Professor-doutor e coordenador do Programa de Estudos Pós-graduados em Economia Política da PUCSP, Antonio Corrêa de Lacerda foi um dos fundadores da Sociedade Brasileira de Estudos de Empresas Transnacionais e Globalização (Sobeet).
Esse perfil concilia o foco na economia nacional com atenção no mercado global. Integrante do Conselho Superior de Economia da Fiesp, também concilia a visão mais acadêmica com a empresarial, e é uma voz discordante no coro dos elogios à política econômica do governo Temer.
O mundo entrou em pânico com o Brexit, mas o real se valorizou frente ao dólar. Fomos beneficiados pela saída do Reino Unido da União Europeia?

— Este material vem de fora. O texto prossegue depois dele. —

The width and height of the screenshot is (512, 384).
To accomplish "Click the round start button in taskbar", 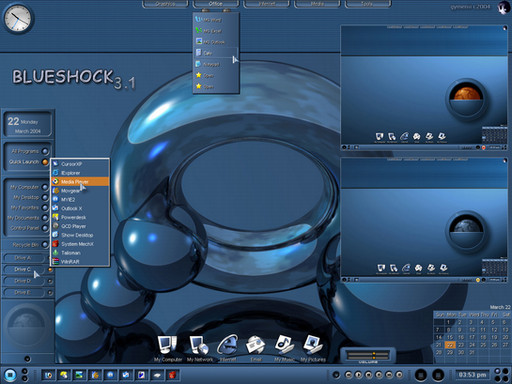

Nunca existe, em economia, um único fator. O Brexit é um dos fatores. O outro é a política econômica brasileira, especialmente a sacramentada no relatório de inflação e na fala do novo presidente do Banco Central (BC), Ilan Goldfajn. Claramente o BC está usando o velho recurso de valorizar o real, mantendo a taxa de juro absurdamente elevada. Continuamos no topo da taxa real de juro. Estamos na contramão do mundo, que está trabalhando com taxas negativas, e o Brasil insiste nessa dobradinha de câmbio valorizado e juro alto. Aliás, todos os governos pós-Sarney, incluindo o próprio Sarney, utilizaram esses recurso que é música para especuladores. Eles pegam dinheiro lá fora a juro negativo, aplicam aqui com juro alto e câmbio favorável. Ganha nas duas pontas. Isso é trágico para o Brasil, vai ao contrário do discurso oficial e pode adiar a saída da crise. O setor produtivo, que estava se adaptando ao dólar mais caro, que inibe importações e incentiva exportações, revê posições. Esse é um grande erro.
O que é intencional nessa equação, não baixar o juro?
A taxa de juro alta favorece a quem especula. O mercado bate palma, o setor financeiro também, o BC tem como desculpa a resistência da inflação. O que temos de perguntar é porque só o Brasil tem esse problema. Há várias respostas, nenhuma convincente.
Nessa crise das finanças públicas, a entrada de capital não é positiva?
Não vejo por que. É capital especulativo, do qual não precisamos. Não precisamos porque temos déficit em conta corrente baixo, que pode ser financiado por investimento direto, que não vem pelo juro, mas paras aplicar em empresas. Então não se justifica, é uma esquizofrenia o que está sendo feito no Brasil, atraindo capital a custo altíssimo, desestruturando a questão fiscal e ampliando o custo de financiamento da dívida.
A inflação medida pelo IGP-M, que subiu muito em maio, não justifica a manutenção do juro alto?
Há vários aspectos, situações de safra, problemas de preços agrícolas, também problema da indexação. Na verdade, muitas vezes o IGP-M e a série dos IGPs estão apurando uma inflação que não existe. Um exemplo claro é o do aluguel. Nas grandes cidades, os preços caíram absurdamente. No entanto, o valor contratual continua subindo, e provavelmente é esse que está indo para a inflação. São distorções que o nosso sistema de captação de preços. Não tem nada a ver com demanda e não justifica uma taxa de juro do tamanho do que temos.
Existe um efeito benigno para o Brasil da turbulência provocada pelo Brexit?
Há pouquíssima relação, a única é que algumas moedas estão se valorizando. Mas é a menor parte desse processo. Está havendo uma mudança geopolítica, ninguém sabe o que vai ocorrer. Não sabemos, com certeza, nem se o Brexit vai existir de fato, se o Reino Unido vai continuar a existir, se haverá um novo acordo com os Estados Unidos para compensar a saída do Reino Unido da União Europeia, como fica a relação do Reino Unido com a União Europeia. Então os mercados cambiais estão especulando quanto a essa nova geopolítica.
É possível fazer uma leitura de que os emergentes estão reemergindo?
Depende do lado do balcão em que se está. Do ponto de vista de quem está especulando, é favorável, agora, para população em geral, para a economia real, não.
Há muita especulação se o BC vai estabelecer um novo piso para o dólar...
Tudo indica que o BC, aliás está escrito no Relatório de Inflação, conta com um real valorizado para ajudar no combate na inflação. A questão é que esse câmbio está fora do equilíbrio industrial, que seria R$ 3,60, R$ 3,70 em valores de hoje. Abaixo disso, abaixo de R$ 3,50, põe em risco alguns dos pontos da recuperação até agora.